Bagnaia was now 4.5 seconds in front of Martin, and gap that reduced slightly by the finish as the Italian tried to make sure he didn't repeat his Barcelona Sprint mistake from a couple of months ago.
The Ducati rider's win was his third Sprint success of the season after his Italian and Dutch Sprint wins, and it saw him reclaim the lead in the championship: he's now level on points with Martin, but his six GP victories beat Martin's two.
Second place was secured by Martin, who pulled away from Espargaro when he rejoined in front of him. Espargaro took third after Marquez' crash, an unlikely result for the Aprilia rider after finishing FP1 bottom of the times following two crashes.
Enea Bastianini came out on top in what turned into quite an intense battle for fourth.
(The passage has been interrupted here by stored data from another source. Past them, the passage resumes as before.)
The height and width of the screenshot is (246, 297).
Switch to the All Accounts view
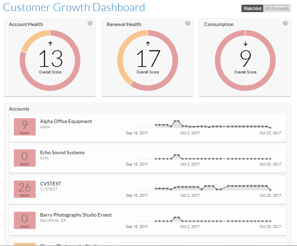277,9
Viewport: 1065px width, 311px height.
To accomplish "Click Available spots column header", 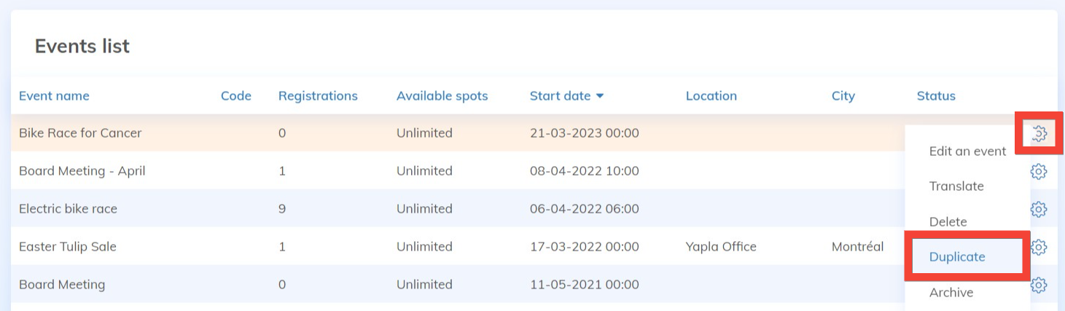I will click(x=442, y=96).
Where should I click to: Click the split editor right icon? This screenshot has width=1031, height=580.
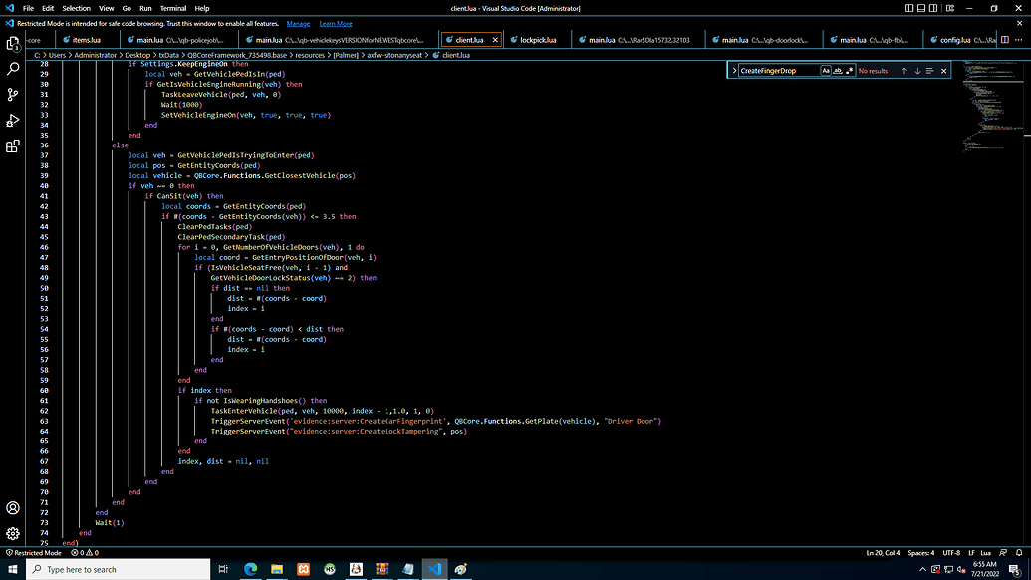(x=1004, y=40)
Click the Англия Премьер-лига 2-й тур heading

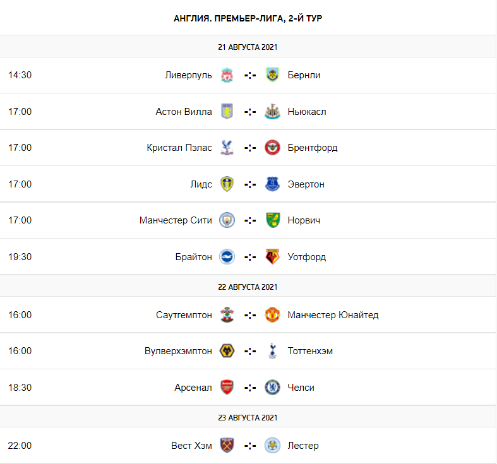(x=248, y=18)
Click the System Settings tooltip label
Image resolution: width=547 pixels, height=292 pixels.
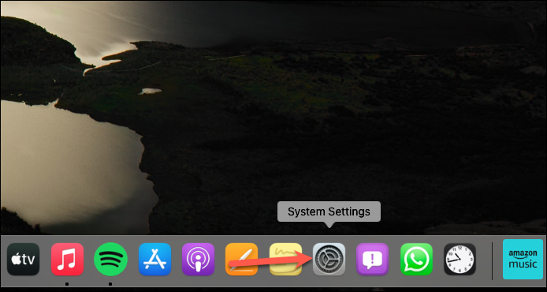click(x=329, y=212)
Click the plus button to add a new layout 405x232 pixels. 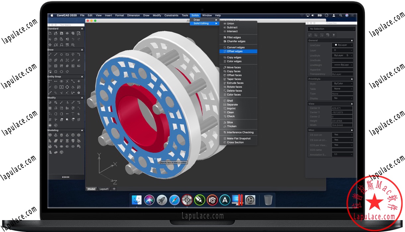coord(114,189)
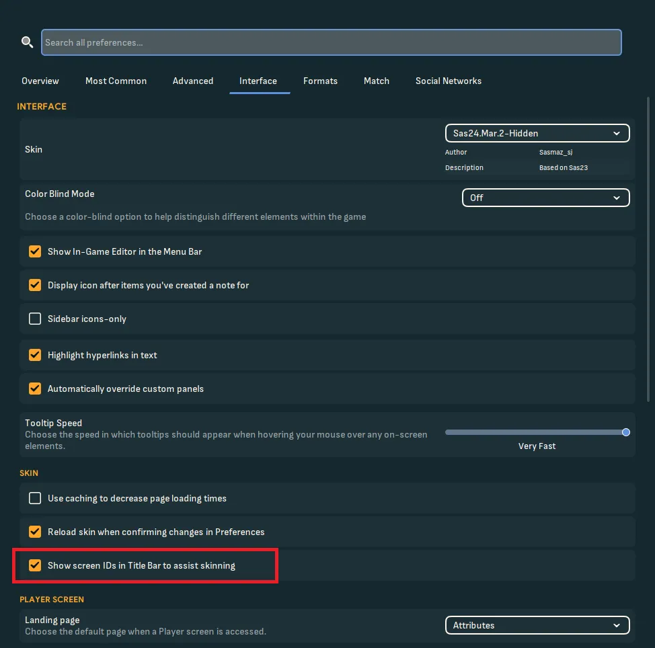Viewport: 655px width, 648px height.
Task: Open the Social Networks tab
Action: (448, 81)
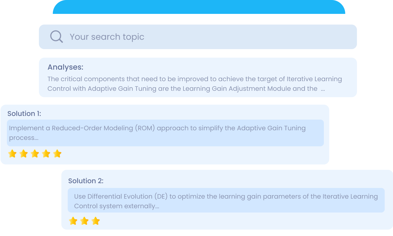Select the Solution 1 heading

click(x=24, y=113)

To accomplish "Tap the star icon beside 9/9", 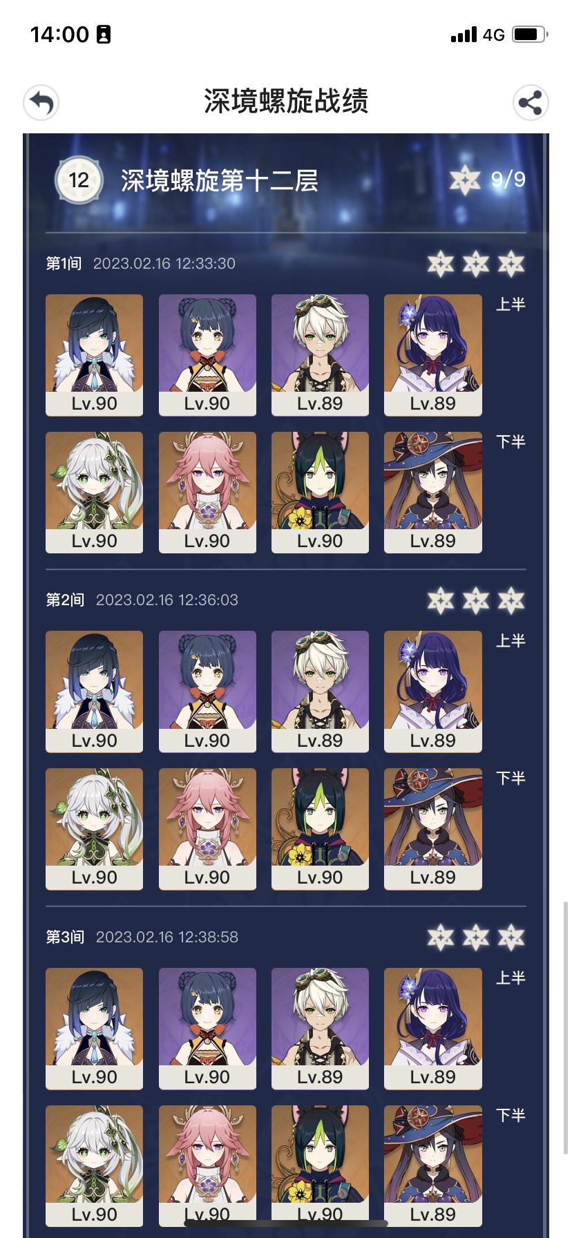I will [465, 180].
He'd dropped to ninth at the start when he ran wide at the chicane, but rode well from there to recover, although he ended up almost 10 seconds off the win.
Jack Miller took fifth after a bad launch for the Australian. He led the fourth place battle for much of the race, and it also involved Franco Morbidelli, who ended up sixth, and Brad Binder who finished seventh in the end.
Marco Bezzecchi was eighth, ahead of Pol Espargaro on the KTM test bike, and Pedro Acosta who completed the top 10.
As well as Marquez, Stefan Bradl, Alex Rins, and Augusto Fernandez also retired. Alex Marquez was another crasher, at the chicane on lap one, but he got back on and finished 20th.